Why was she holding onto Theofore for so long? If she really asked herself that question, she couldn’t come up with a better answer than the one she’d given to Jordan and everyone else who’d brought it up.
It was the third week when a couple came in on their own without any kids. The husband was pushing the wheelchair that the wife sat in and both of them bore marks of injuries still healing. They immediately locked eyes on Theofore and Sammy felt her stomach clench.
“Is this yours?” she asked the couple.
They nodded and both had tears in their eyes.
“Yes, thank you,” the husband said through a constricted throat. “We weren’t sure it would still be here.”
Sammy handed it over and the wife accepted it, holding it close to her chest and stroking the soft fur and muttering the bear’s name.
“Thank you,” they both said and then they turned back around and were gone.
It wasn’t until then that she realized she hadn’t asked what had happened to them, although in retrospect it was probably for the best that she had forgotten to ask them that. The absence of any child was hint enough, along with their injuries. If she had to guess, she’d say there had been an accident the day they left the bear behind. Judging from the state the wife had been in she likely had only recently gotten out of the hospital.

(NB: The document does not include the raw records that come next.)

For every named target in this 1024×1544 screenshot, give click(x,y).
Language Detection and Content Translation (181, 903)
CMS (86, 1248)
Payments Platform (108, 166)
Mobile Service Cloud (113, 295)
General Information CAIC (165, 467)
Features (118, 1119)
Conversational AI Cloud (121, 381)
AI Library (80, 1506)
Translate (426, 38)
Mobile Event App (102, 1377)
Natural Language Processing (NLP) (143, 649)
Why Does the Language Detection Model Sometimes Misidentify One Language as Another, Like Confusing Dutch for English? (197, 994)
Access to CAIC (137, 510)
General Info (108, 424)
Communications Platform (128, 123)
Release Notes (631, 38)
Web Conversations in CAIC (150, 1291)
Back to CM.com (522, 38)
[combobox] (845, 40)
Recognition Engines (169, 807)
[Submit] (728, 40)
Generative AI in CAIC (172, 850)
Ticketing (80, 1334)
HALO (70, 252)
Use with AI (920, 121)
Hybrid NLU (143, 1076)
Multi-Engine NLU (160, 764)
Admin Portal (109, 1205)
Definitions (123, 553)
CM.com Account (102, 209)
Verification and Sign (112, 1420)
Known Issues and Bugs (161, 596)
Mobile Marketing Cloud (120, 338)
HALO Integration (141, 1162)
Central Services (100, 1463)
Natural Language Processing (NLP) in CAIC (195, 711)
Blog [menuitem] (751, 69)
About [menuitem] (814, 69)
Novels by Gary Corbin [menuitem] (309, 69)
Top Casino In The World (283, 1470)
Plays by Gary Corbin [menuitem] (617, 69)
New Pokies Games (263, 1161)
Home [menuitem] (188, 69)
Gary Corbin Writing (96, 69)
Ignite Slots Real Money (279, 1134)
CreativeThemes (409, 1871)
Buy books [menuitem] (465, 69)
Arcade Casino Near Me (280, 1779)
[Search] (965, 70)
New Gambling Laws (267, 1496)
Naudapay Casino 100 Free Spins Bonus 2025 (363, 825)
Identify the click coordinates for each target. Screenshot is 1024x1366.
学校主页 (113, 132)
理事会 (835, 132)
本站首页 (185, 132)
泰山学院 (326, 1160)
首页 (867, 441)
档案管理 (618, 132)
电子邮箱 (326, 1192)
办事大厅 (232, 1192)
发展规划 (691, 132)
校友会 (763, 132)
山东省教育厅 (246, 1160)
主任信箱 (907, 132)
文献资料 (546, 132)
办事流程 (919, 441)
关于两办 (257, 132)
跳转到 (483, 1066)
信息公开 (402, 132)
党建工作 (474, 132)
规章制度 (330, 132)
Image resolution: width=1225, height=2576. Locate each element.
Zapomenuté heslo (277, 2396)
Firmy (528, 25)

“Well that was depressing,” Jordan said from behind her, startling Sammy and making her jump.
She glared at him and he ducked away. Word must have spread quickly because no one brought up Theofore’s absence from the ticket counter. Most of the employees gave Sammy a wide berth for the rest of the day and a tray of mini-cupcakes were even delivered to her anonymously near the end of the day. She gave most of them out to kids but did eat a good number of them. Probably more than she should have eaten but it was that kind of day.
By the time she was locking up the security gate, everyone else was already hurrying to clean up so the could go home and get away from the unpleasantness that seemed to have been smothering them all day.
“Not every returned lost and found has a happy ending, huh?” Jordan quipped as he left, though he said it more as a thoughtful rather than a mean spirited way. “That’s life, I guess.”
Sammy watched him leave and then shut off the lights. She was glad tomorrow was her day off and she was going to probably spend most of it lying in bed and snuggling her own stuffed animals.